## EXERCISE INPUT:
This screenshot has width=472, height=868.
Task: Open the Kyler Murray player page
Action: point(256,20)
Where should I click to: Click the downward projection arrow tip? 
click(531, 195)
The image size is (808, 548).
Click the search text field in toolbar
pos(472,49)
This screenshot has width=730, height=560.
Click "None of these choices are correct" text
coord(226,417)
---
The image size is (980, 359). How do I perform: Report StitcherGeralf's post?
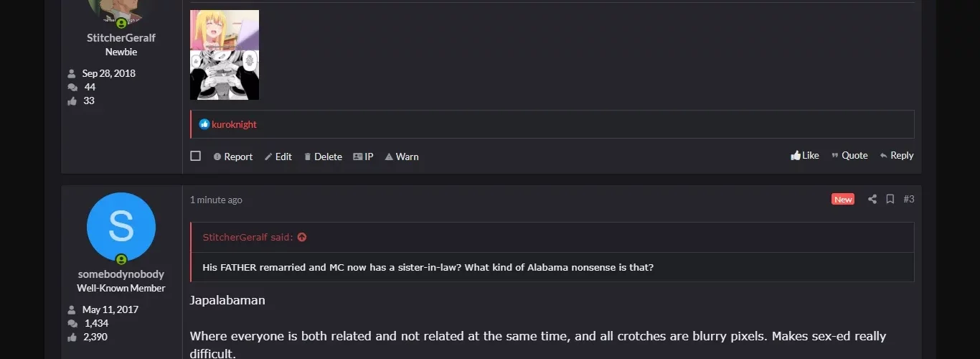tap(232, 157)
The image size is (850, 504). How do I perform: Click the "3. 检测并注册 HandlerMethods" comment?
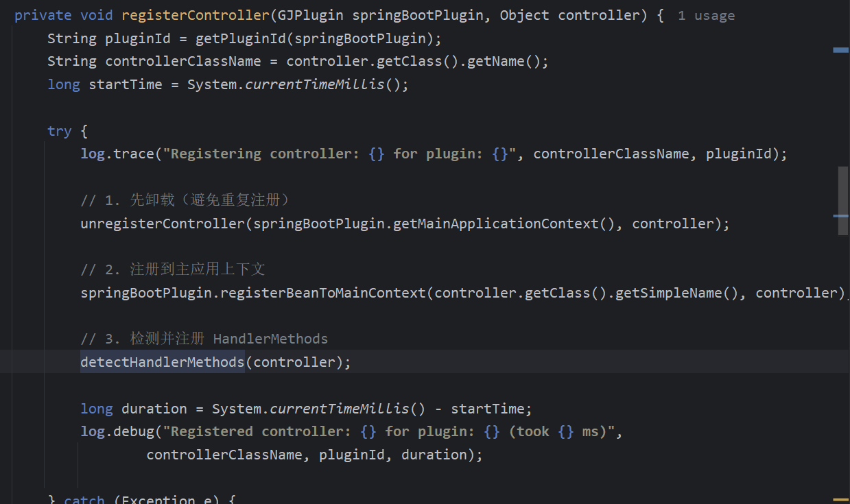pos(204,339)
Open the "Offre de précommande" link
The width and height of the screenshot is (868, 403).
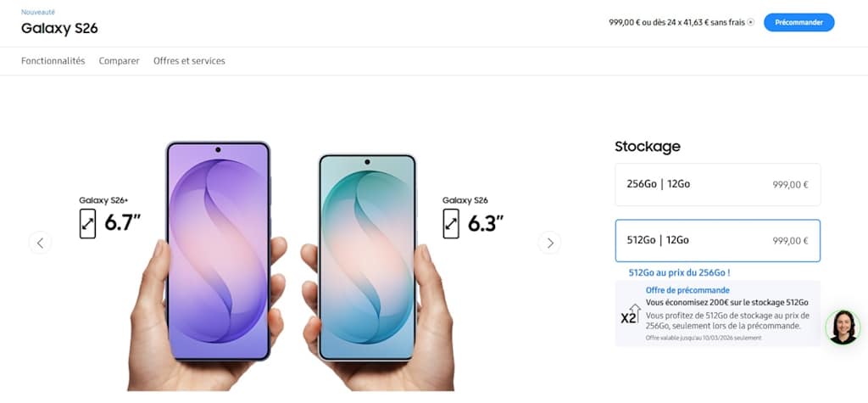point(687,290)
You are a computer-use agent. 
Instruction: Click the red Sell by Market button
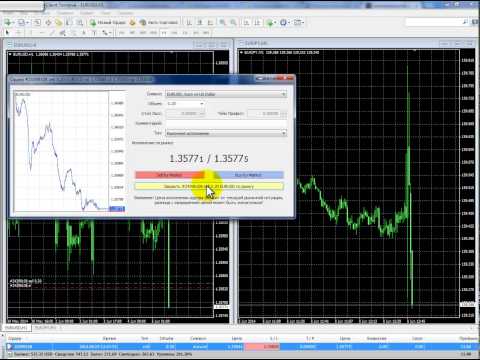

## TRY IT:
What are the lines, exactly as written above, from the line with "You are a computer-use agent." to the line with "Instruction: Click the", both included? Output only those.

## EXERCISE RESPONSE:
You are a computer-use agent. 
Instruction: Click the red Sell by Market button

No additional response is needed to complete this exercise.